100 ANOS DO DISTRITO DE SETÚBAL, 100 ACONTECIMENTOS.
Entidade assumiu a gestão e exploração da infraestrutura e afirmou-se como um dos principais polos logísticos da Europa
A construção do Porto de Sines, iniciada em 1973, representou um dos mais ambiciosos projetos de infraestrutura do país. À medida que as obras avançavam, tornou-se óbvia a necessidade de criar uma entidade dedicada apenas à gestão e exploração daquela infraestrutura, garantindo uma resposta precisa aos desafios colocados pelo seu crescimento e pela importância que o porto adquiria para a economia nacional.

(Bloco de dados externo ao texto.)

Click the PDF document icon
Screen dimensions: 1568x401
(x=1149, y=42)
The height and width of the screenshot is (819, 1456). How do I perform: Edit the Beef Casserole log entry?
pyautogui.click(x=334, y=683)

Foi neste contexto que, a 14 de dezembro de 1977, o Governo criou a Administração do Porto de Sines (APS), através do Decreto-Lei n.º 508/77. A nova entidade pública, dotada de autonomia administrativa e financeira, passou a assumir a responsabilidade pela exploração, conservação e desenvolvimento do porto, funções que eram, até então, asseguradas pelo Gabinete da Área de Sines (GAS), organismo responsável pela construção do complexo portuário e industrial. No Decreto-Lei é possível ler que “pelas suas próprias finalidades, não tem o GAS vocação para administrar e explorar os empreendimentos cuja realização lhe vem competindo. A gestão e exploração do porto de Sines escapa, pois, ao seu âmbito de actuação”.

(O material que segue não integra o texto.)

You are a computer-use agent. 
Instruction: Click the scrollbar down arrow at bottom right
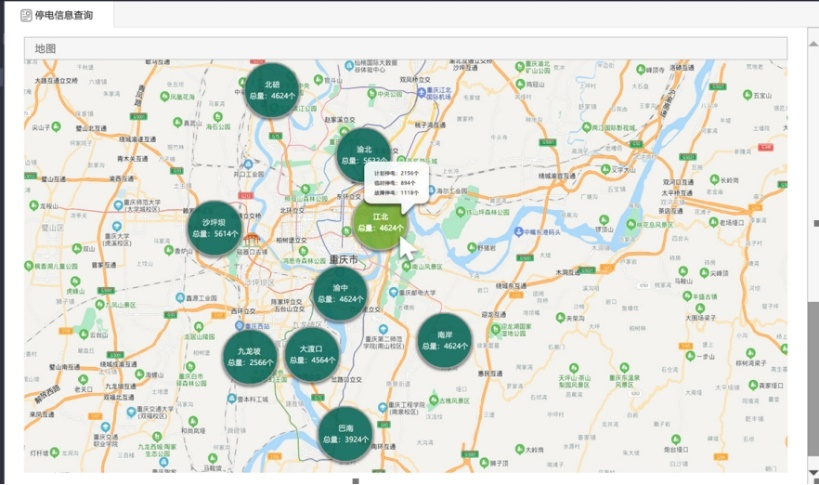click(813, 472)
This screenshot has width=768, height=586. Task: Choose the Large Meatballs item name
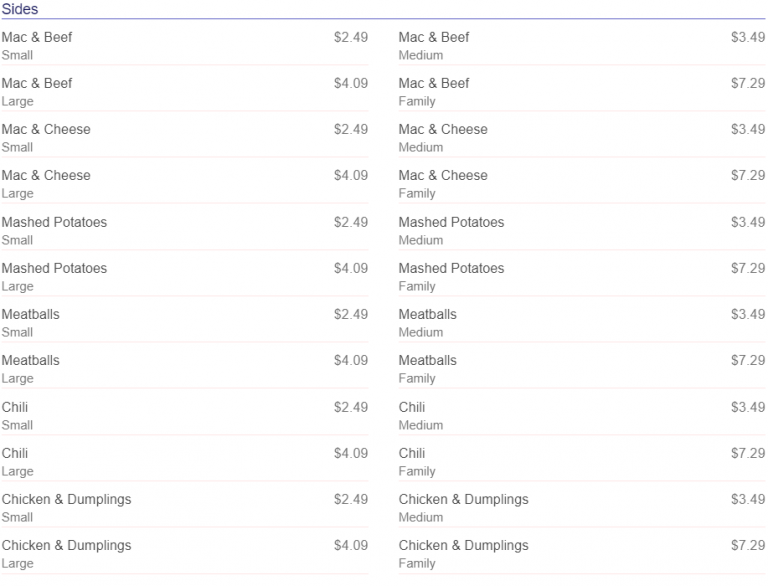tap(31, 360)
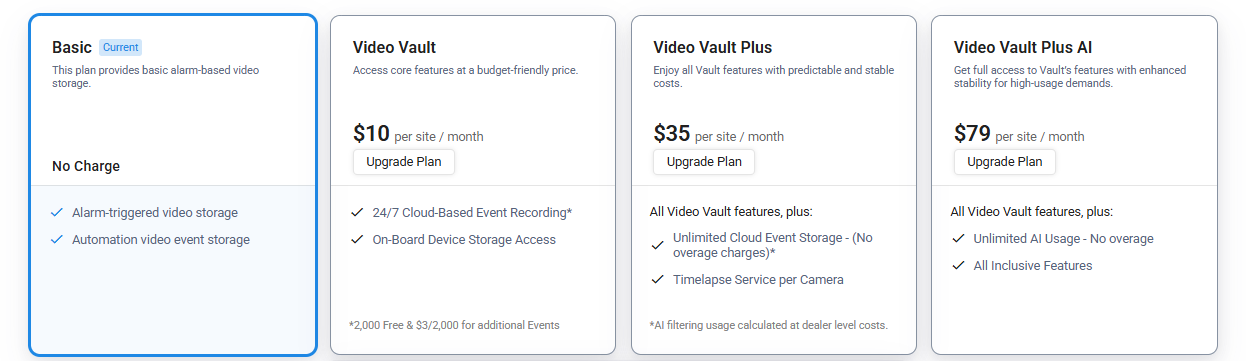Click the No Charge label

(86, 166)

Desta forma, foi criada esta administração que devia seguir o “pensamento do Governo”. “A exploração do porto de Sines, sobretudo na fase inicial, em que se exige flexibilidade organizativa, adaptabilidade constante e rapidez de decisão, dificilmente poderia ser assegurada pelos mecanismos correntes da gestão estadual directa. Não obstante, pensa o Governo que a administração do porto deverá representar o pensamento governativo, sem prejuízo da independência necessária ao eficaz desempenho das respectivas atribuições, e entende, por outro lado, que, sendo estas de extraordinária magnitude e de tamanha influência para o desenvolvimento da actividade económica programada para a área de Sines, se deve garantir uma íntima colaboração entre os seus dirigentes e os organismos administrativos e económicos mais directamente interessados no seu progresso”, é relatado no documento.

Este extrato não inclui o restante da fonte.